Avec un objectif clair, basculer le plus de Français possible de la voiture vers le train en passant la part de marché kilométrique de la voiture de 80 % actuellement à moins de 70 % et ainsi réduire de près de 14 % nos émissions de gaz à effet de serre. Objectif louable et nécessaire si l’on veut lutter contre le réchauffement climatique, puisque les transports sont le seul domaine de l’économie qui n’a absolument pas baissé ses émissions de gaz à effet de serre depuis trente ans.

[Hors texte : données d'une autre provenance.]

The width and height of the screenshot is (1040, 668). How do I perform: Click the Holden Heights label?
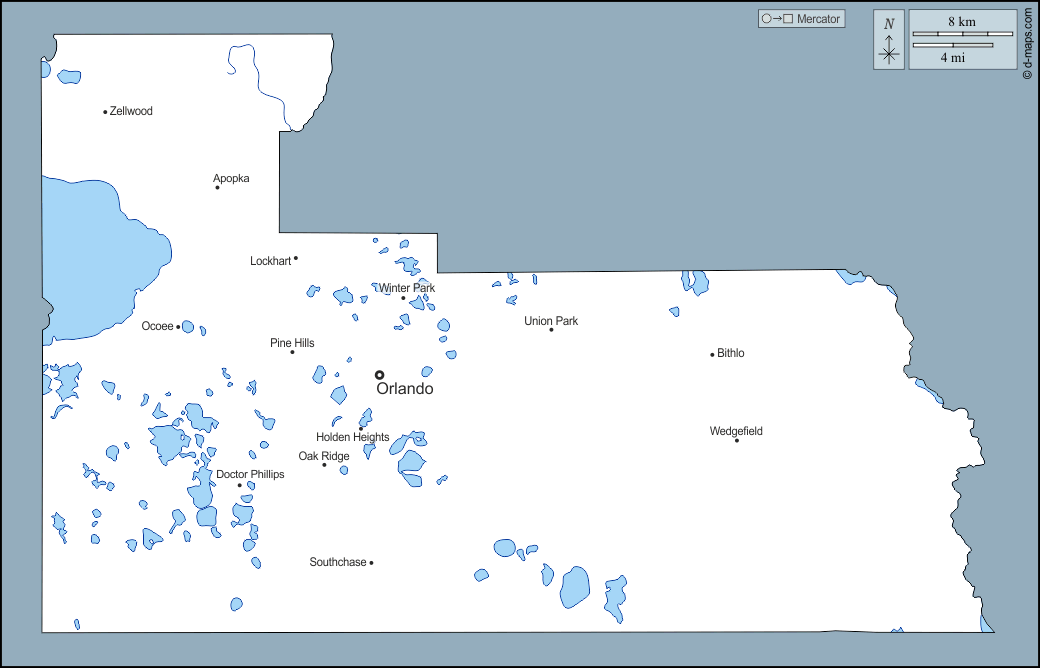click(352, 437)
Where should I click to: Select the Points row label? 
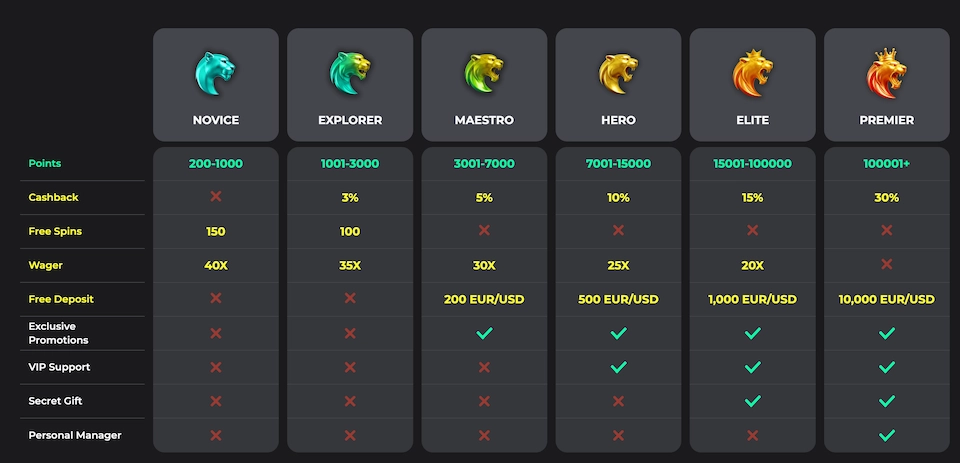pos(46,163)
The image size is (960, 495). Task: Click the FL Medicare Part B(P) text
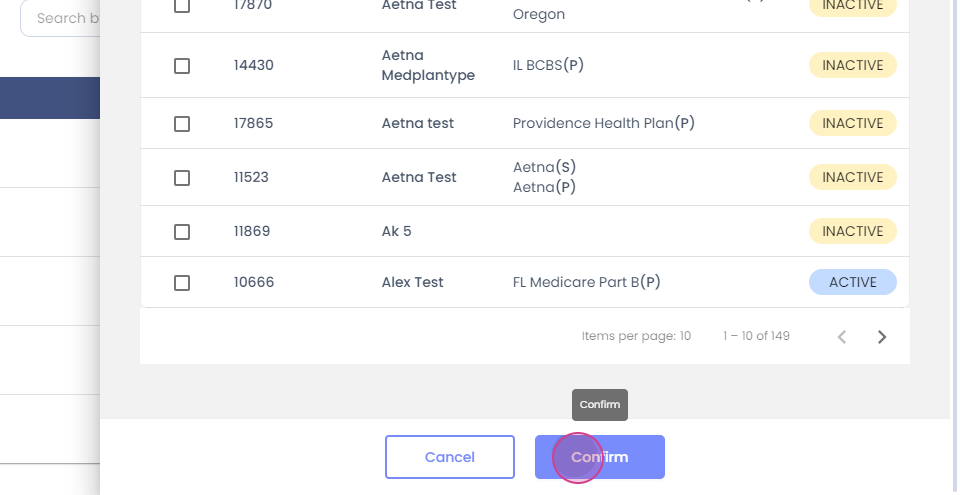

Mais patatras, quelques mois plus tard on constate que l’Etat n’a pas l’argent de ses ambitions. Son idée de ponctionner les sociétés d’autoroutes, sans augmenter le péage, se perd dans les batailles juridiques, tandis que la SNCF n’a pas les moyens financiers d’assumer seule ce plan qui nécessiterait en théorie 7 milliards d’euros d’investissement par an.
La recette
D’autant qu’« en même temps », on demande à la compagnie de baisser ses prix avec un passe mensuel à 49 euros et que l’on s’inquiète du prix de l’essence. Résistant pour l’instant aux pressions politiques en faveur d’une nouvelle ristourne sur les tarifs à la pompe, le ministre de l’économie, Bruno Le Maire, n’en demande pas moins à TotalEnergies de repousser encore son gel des tarifs dans ses stations. A ce rythme, on n’est pas près de faire préférer le train aux Français.
De plus, comme le rappelaient récemment dans une tribune dans Le Monde les experts de la mobilité Jean Coldefy et Yves Crozet, en dépit d’un effort de près de 120 milliards d’euros dans le train et les transports urbains entre 1998 et 2018, la part du ferroviaire dans les transports n’est passée que de 9 % à 11 %.
Pourtant la fréquentation du chemin de fer a augmenté, mais l’usage de la voiture aussi et la fréquentation de l’avion a quasi doublé ! D’ailleurs, l’étude annuelle de l’Observatoire société et consommation (ObSoCo) sur les mobilités confirme cet attachement des Français à la voiture. D’où leur sensibilité au prix à la pompe. Le seul mode de transport qu’ils prétendent vouloir réduire est l’avion.
Seul exemple réussi de transfert, celui des centres des grandes villes, notamment Paris, où le trafic routier a été divisé par deux. La recette, une offre alternative forte de transports publics, l’usage du vélo et une contrainte à l’utilisation de l’automobile. Un transfert important mais qui ne touche que les urbains, souvent aisés. Les usagers sondés par l’ObSoCo le confirment, le prix, la disponibilité et le temps de trajet sont les trois facteurs-clés qui emportent la décision d’un changement de transport.